TASK ITEM
Begin at the top of the records below and return each line exactly through the line with "[instagram] (94, 27)". Skip pictures.

Data extracted from a collection:
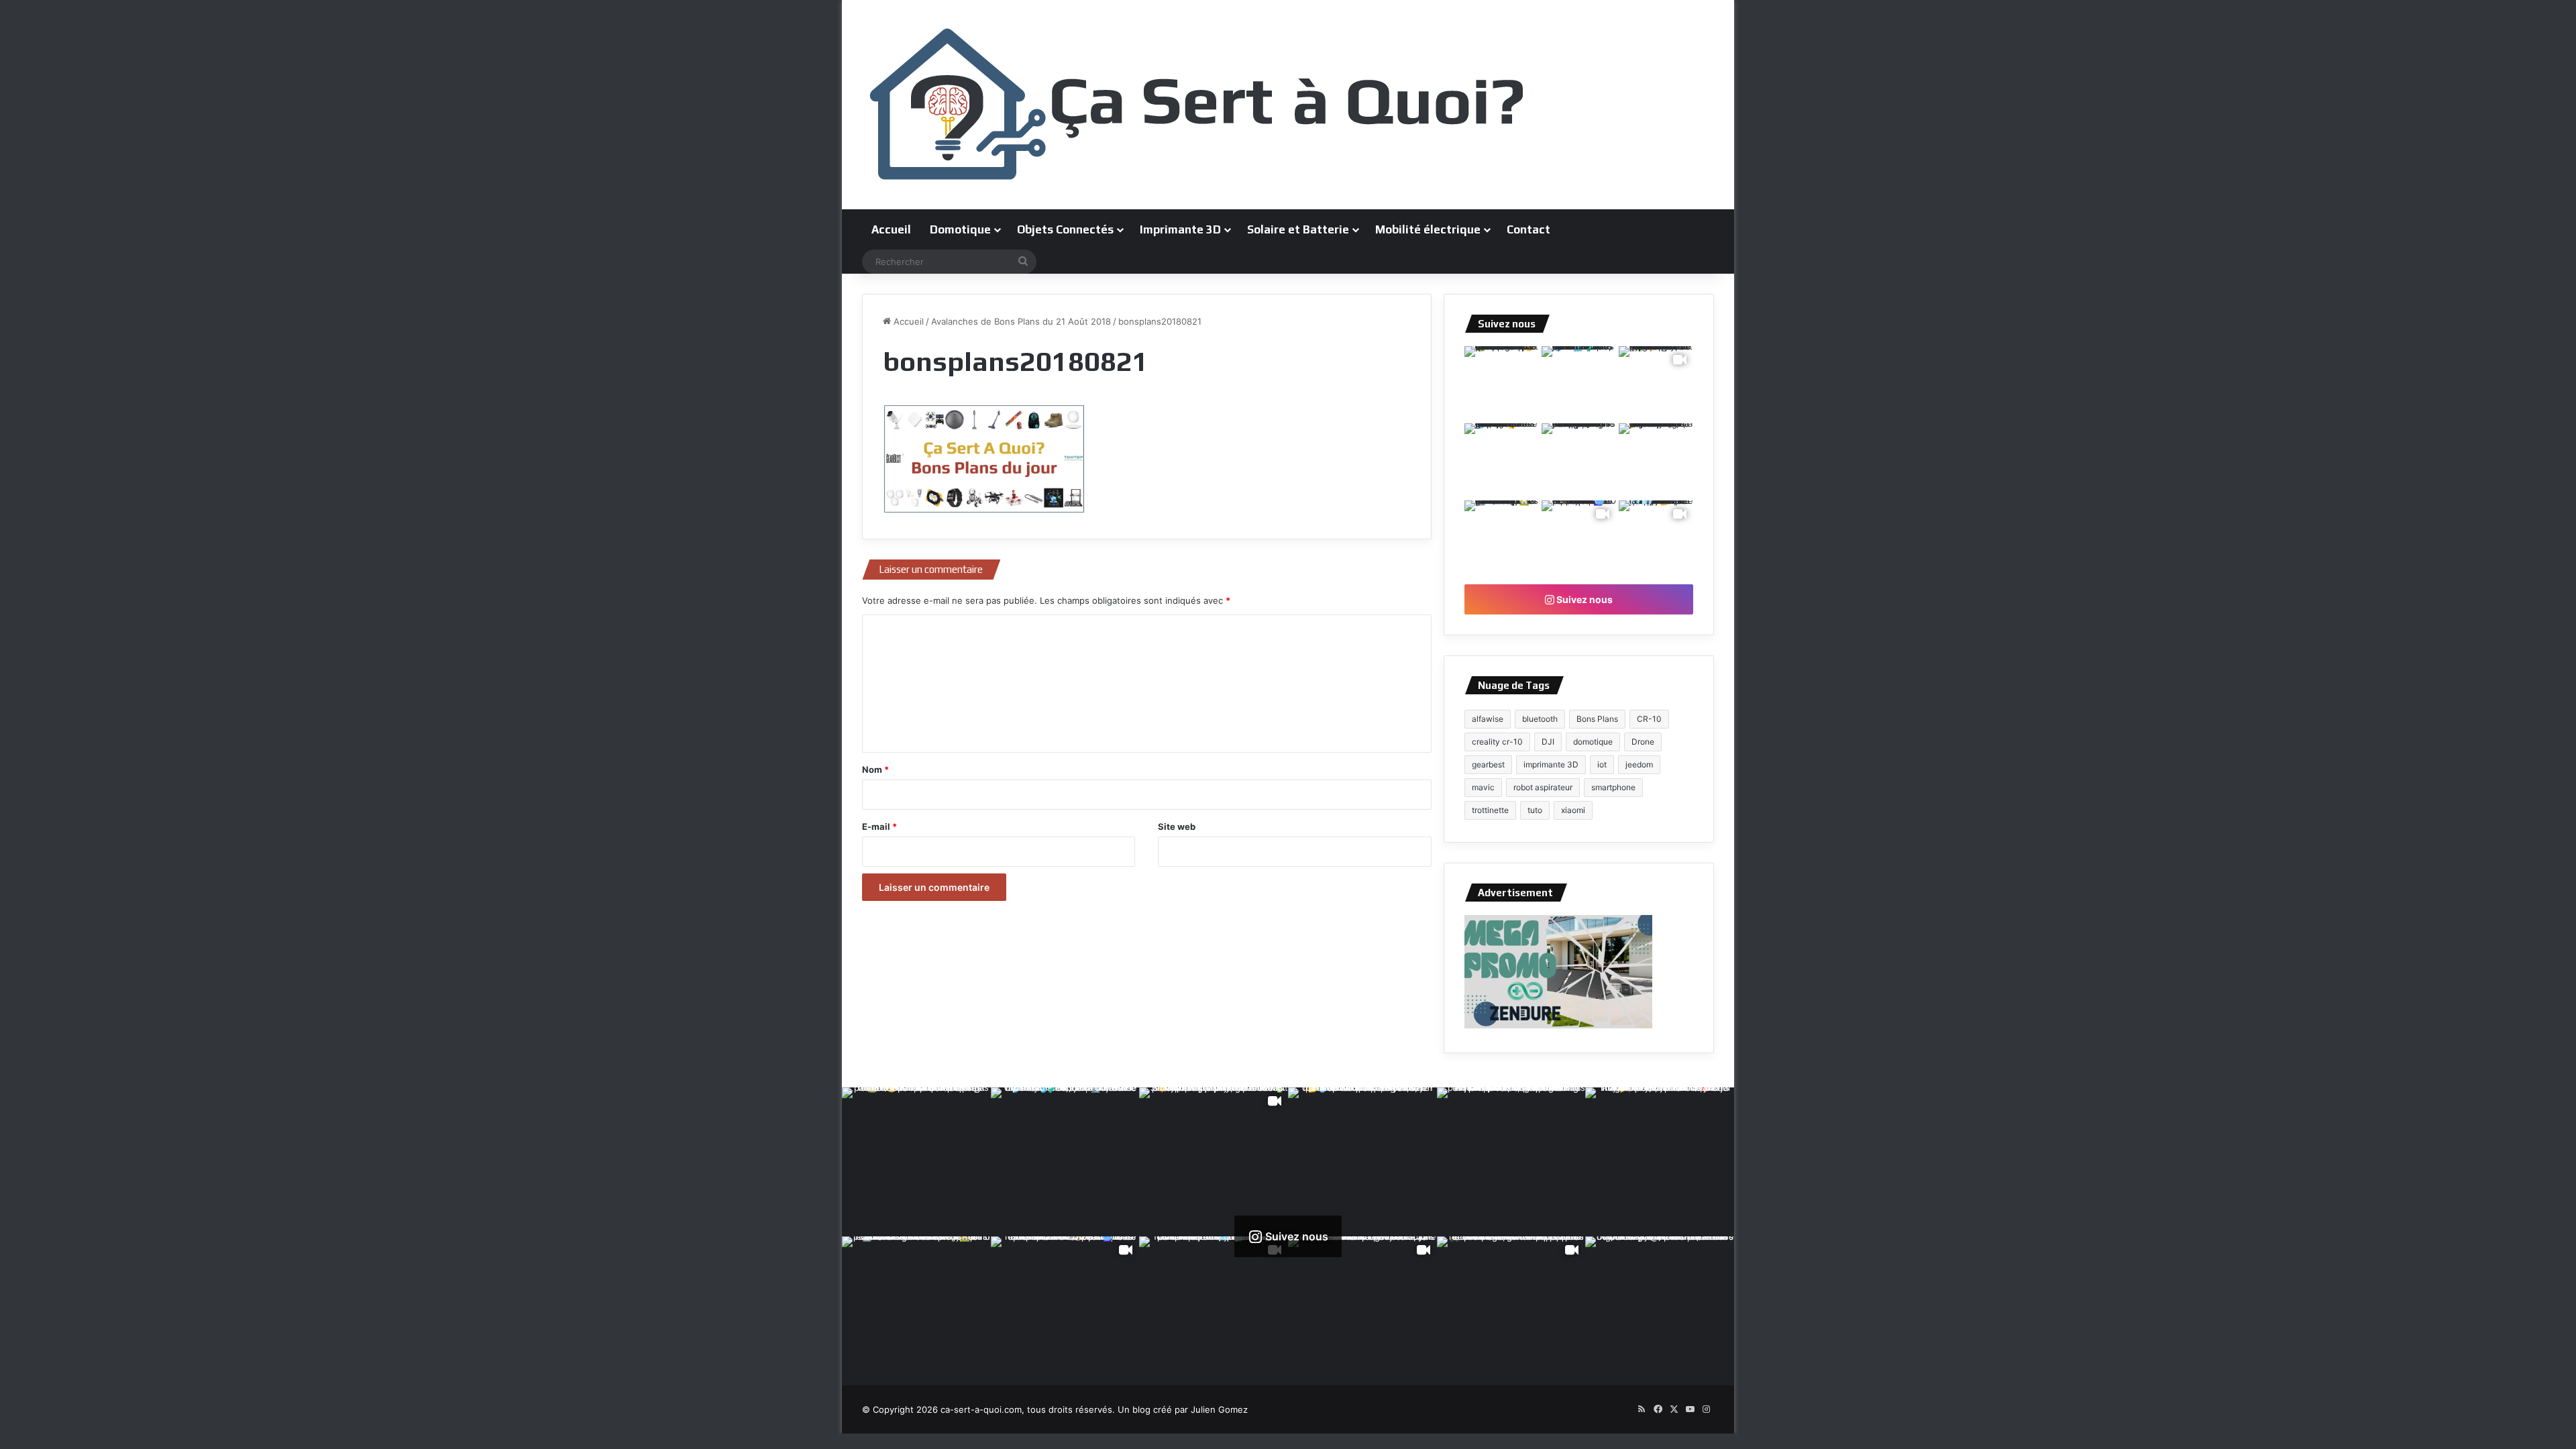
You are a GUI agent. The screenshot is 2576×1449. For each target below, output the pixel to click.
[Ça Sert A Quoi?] (1197, 104)
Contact (1528, 229)
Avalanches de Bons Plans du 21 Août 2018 (1021, 321)
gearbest (1488, 764)
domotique (1593, 742)
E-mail (879, 826)
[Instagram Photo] (1501, 383)
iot (1602, 764)
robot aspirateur (1542, 787)
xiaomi (1573, 810)
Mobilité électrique (1428, 229)
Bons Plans (1597, 719)
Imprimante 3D (1180, 229)
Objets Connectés (1065, 229)
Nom (875, 769)
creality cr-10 (1497, 742)
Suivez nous (1583, 599)
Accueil (891, 229)
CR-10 (1649, 719)
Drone (1642, 742)
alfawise (1487, 719)
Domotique (960, 229)
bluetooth (1540, 719)
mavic (1483, 787)
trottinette (1490, 810)
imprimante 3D (1550, 764)
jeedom (1639, 764)
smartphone (1613, 787)
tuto (1534, 810)
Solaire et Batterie (1298, 229)
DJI (1548, 742)
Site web (1176, 826)
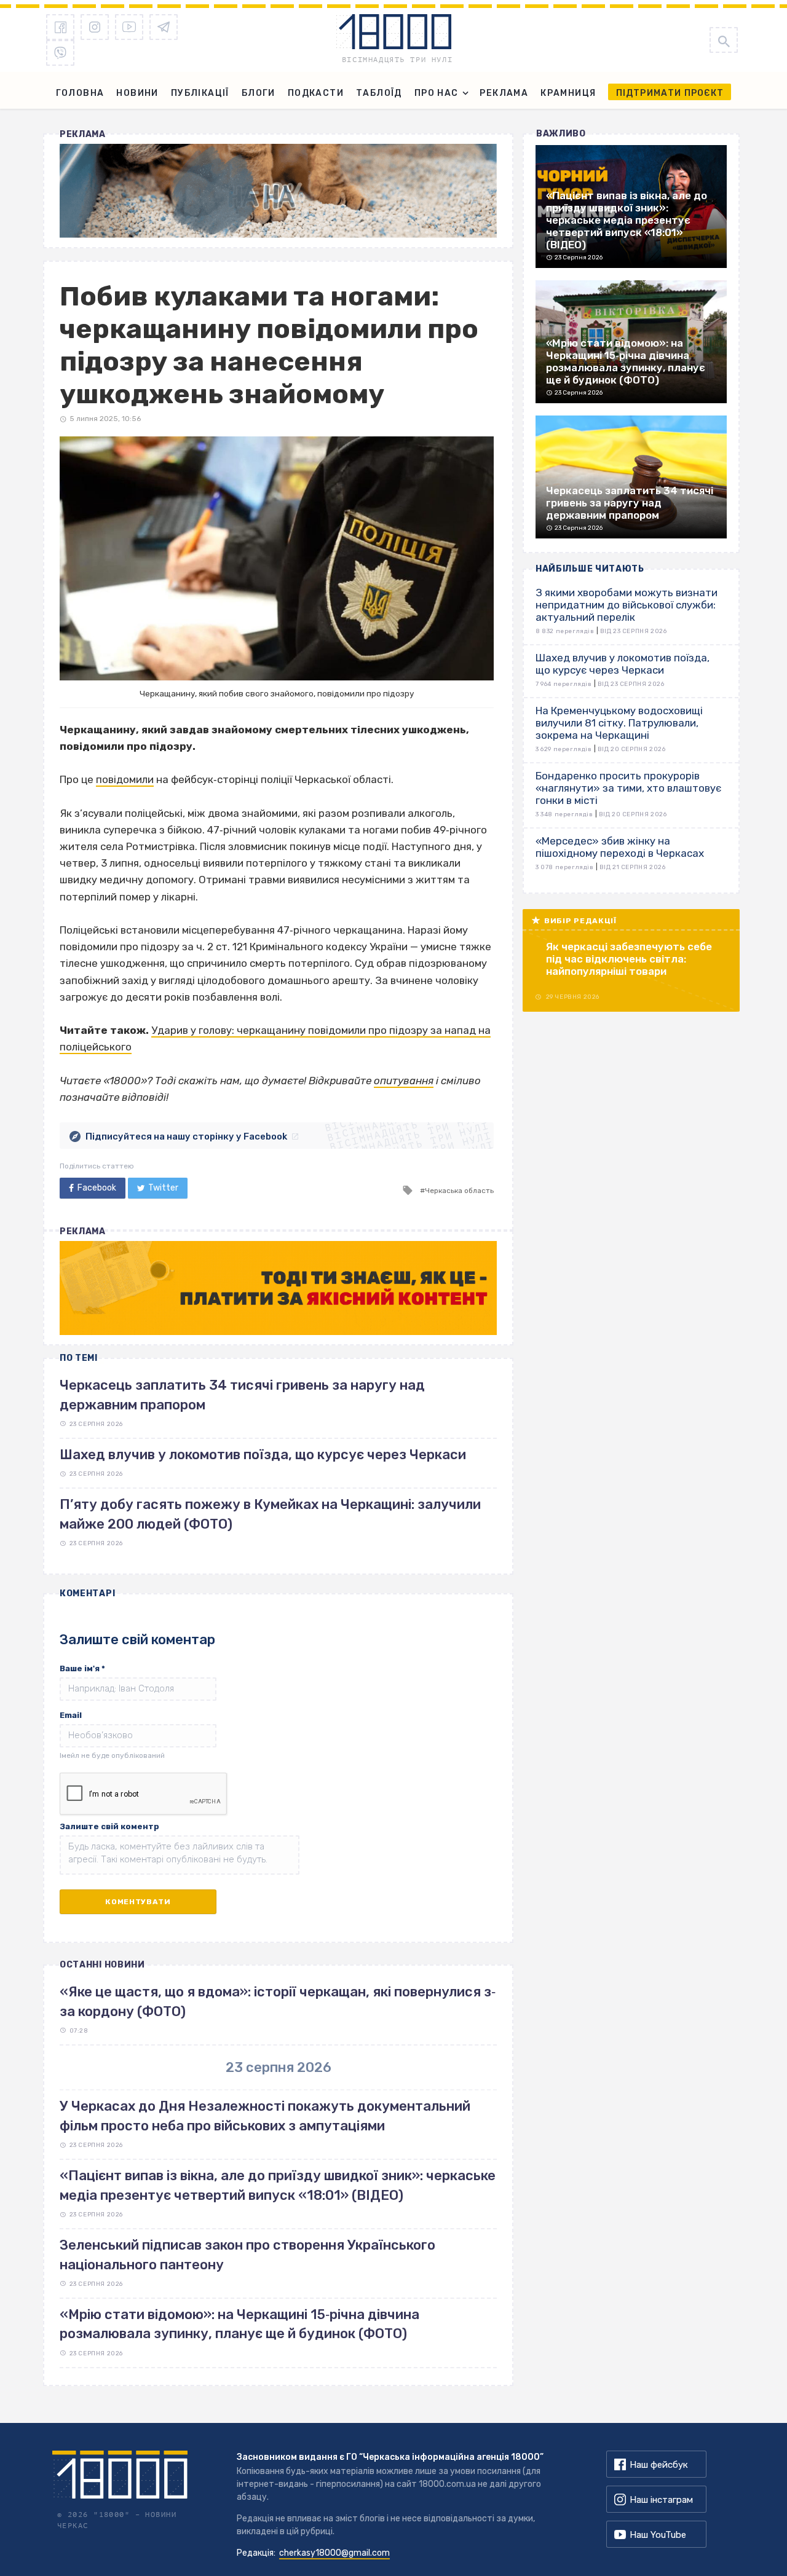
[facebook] (60, 27)
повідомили (125, 779)
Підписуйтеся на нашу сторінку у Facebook (186, 1136)
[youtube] (129, 27)
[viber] (60, 53)
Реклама (504, 93)
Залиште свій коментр (109, 1826)
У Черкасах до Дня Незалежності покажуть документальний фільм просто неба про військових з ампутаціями (265, 2115)
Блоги (258, 93)
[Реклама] (278, 191)
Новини (137, 93)
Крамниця (568, 93)
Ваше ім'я (82, 1668)
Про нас (436, 93)
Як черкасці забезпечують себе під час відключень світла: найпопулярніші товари (629, 958)
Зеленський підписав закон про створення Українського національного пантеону (247, 2254)
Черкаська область (459, 1190)
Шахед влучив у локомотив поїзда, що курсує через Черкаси (263, 1454)
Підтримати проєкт (670, 93)
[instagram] (94, 27)
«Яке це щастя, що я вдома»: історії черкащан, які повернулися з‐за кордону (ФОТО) (278, 2001)
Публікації (200, 93)
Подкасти (316, 93)
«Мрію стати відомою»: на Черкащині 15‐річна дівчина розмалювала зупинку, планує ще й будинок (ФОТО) (239, 2324)
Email (71, 1715)
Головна (80, 93)
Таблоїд (379, 93)
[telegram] (163, 27)
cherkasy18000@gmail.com (334, 2553)
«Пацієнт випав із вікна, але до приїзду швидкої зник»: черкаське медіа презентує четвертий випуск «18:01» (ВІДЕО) (278, 2185)
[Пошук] (723, 40)
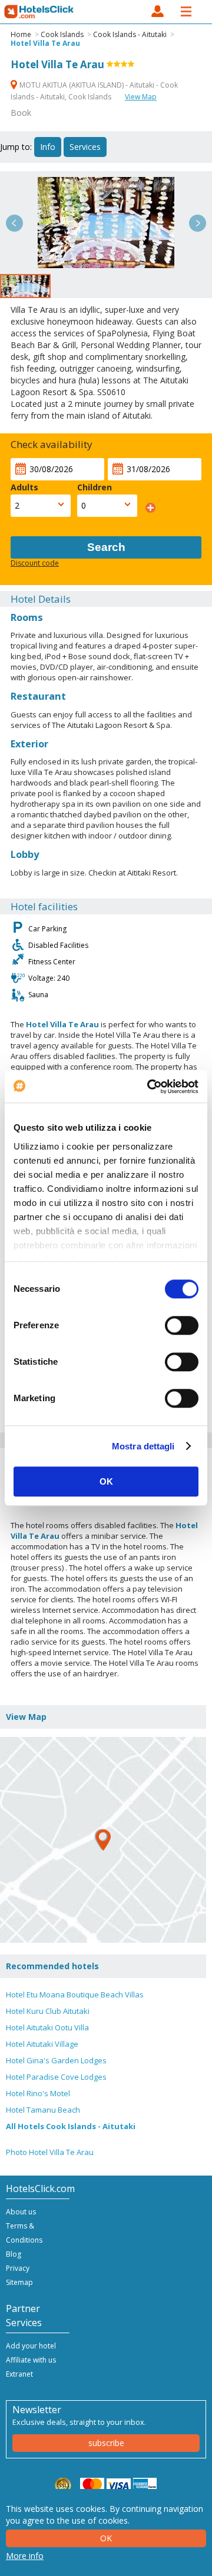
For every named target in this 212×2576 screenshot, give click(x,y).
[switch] (181, 1325)
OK (106, 1481)
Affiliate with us (31, 2360)
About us (21, 2212)
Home (21, 34)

RESPONSE FOR THIS EXERCISE
You are a GUI agent. The screenshot is 2576×1449. For each target below, output the pixel to click.
[Ça Sert A Quoi?] (1197, 104)
Contact (1528, 229)
Avalanches de Bons Plans du 21 Août 2018 (1021, 321)
gearbest (1488, 764)
domotique (1593, 742)
E-mail (879, 826)
[Instagram Photo] (1501, 383)
iot (1602, 764)
robot aspirateur (1542, 787)
xiaomi (1573, 810)
Mobilité électrique (1428, 229)
Bons Plans (1597, 719)
Imprimante 3D (1180, 229)
Objets Connectés (1065, 229)
Nom (875, 769)
creality cr-10 (1497, 742)
Suivez nous (1583, 599)
Accueil (891, 229)
CR-10 (1649, 719)
Drone (1642, 742)
alfawise (1487, 719)
Domotique (960, 229)
bluetooth (1540, 719)
mavic (1483, 787)
trottinette (1490, 810)
imprimante 3D (1550, 764)
jeedom (1639, 764)
smartphone (1613, 787)
tuto (1534, 810)
Solaire et Batterie (1298, 229)
DJI (1548, 742)
Site web (1176, 826)
[facebook] (60, 27)
повідомили (125, 779)
Підписуйтеся на нашу сторінку у Facebook (186, 1136)
[youtube] (129, 27)
[viber] (60, 53)
Реклама (504, 93)
Залиште свій коментр (109, 1826)
У Черкасах до Дня Незалежності покажуть документальний фільм просто неба про військових з ампутаціями (265, 2115)
Блоги (258, 93)
[Реклама] (278, 191)
Новини (137, 93)
Крамниця (568, 93)
Ваше ім'я (82, 1668)
Про нас (436, 93)
Як черкасці забезпечують себе під час відключень світла: найпопулярніші товари (629, 958)
Зеленський підписав закон про створення Українського національного пантеону (247, 2254)
Черкаська область (459, 1190)
Шахед влучив у локомотив поїзда, що курсує через Черкаси (263, 1454)
Підтримати проєкт (670, 93)
[instagram] (94, 27)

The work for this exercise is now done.